=== Aim of the exercise ===
Check each line of the data for "height", and copy the ones that have it.

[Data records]
----

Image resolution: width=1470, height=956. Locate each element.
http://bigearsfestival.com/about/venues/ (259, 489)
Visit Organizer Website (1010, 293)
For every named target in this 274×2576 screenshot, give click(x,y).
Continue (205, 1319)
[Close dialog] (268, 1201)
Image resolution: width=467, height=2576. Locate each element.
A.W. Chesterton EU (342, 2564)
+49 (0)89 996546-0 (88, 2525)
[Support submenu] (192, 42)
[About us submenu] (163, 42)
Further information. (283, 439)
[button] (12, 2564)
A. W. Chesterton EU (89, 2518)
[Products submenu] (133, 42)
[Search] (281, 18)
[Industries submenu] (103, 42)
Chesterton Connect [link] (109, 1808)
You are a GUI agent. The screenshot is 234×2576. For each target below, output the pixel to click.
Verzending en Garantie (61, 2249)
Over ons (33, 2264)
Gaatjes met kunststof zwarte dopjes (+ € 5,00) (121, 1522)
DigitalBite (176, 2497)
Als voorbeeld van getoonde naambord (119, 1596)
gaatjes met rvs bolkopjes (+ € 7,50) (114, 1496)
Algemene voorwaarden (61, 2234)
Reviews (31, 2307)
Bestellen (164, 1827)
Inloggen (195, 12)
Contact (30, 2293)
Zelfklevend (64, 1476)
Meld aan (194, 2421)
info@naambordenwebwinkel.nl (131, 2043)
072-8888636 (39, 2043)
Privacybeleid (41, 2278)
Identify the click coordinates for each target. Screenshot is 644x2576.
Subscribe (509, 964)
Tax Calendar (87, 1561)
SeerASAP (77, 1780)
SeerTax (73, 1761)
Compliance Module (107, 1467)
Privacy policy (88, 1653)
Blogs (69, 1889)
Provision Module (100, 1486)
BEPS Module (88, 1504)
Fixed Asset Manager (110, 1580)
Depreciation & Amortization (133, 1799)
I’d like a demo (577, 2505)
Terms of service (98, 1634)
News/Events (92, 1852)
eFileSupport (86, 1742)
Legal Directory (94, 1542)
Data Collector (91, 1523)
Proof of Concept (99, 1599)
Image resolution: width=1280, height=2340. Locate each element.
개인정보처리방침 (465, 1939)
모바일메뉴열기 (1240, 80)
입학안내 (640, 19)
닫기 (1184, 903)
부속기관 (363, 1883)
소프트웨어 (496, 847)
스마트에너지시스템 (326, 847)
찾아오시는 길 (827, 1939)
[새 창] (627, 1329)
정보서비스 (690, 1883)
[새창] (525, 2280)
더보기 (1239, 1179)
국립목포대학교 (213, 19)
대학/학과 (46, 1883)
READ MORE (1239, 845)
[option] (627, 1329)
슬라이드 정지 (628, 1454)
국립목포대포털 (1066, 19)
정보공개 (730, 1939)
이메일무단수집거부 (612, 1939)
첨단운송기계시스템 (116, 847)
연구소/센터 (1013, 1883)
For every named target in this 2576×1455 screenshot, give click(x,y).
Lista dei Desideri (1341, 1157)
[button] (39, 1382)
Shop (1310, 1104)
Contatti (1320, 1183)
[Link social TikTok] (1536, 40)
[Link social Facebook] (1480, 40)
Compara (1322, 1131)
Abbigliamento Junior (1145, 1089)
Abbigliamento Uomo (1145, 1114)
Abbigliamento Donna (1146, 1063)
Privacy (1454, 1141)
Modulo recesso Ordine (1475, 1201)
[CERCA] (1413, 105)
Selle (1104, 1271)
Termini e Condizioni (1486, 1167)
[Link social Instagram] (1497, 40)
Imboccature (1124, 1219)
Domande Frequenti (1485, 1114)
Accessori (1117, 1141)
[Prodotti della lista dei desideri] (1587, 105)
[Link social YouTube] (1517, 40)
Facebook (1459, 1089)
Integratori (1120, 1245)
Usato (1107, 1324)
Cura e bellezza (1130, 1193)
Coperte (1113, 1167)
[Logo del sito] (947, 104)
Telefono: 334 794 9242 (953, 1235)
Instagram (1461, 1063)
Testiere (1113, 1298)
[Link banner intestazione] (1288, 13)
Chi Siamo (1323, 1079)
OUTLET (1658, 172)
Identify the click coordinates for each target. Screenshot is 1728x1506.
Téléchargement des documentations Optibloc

----

=== Solution for this task ===
Image resolution: width=1470, height=956. Locate each element.
Image resolution: width=467, height=2576. Locate each element.
Image resolution: width=1280, height=2340. Locate each element.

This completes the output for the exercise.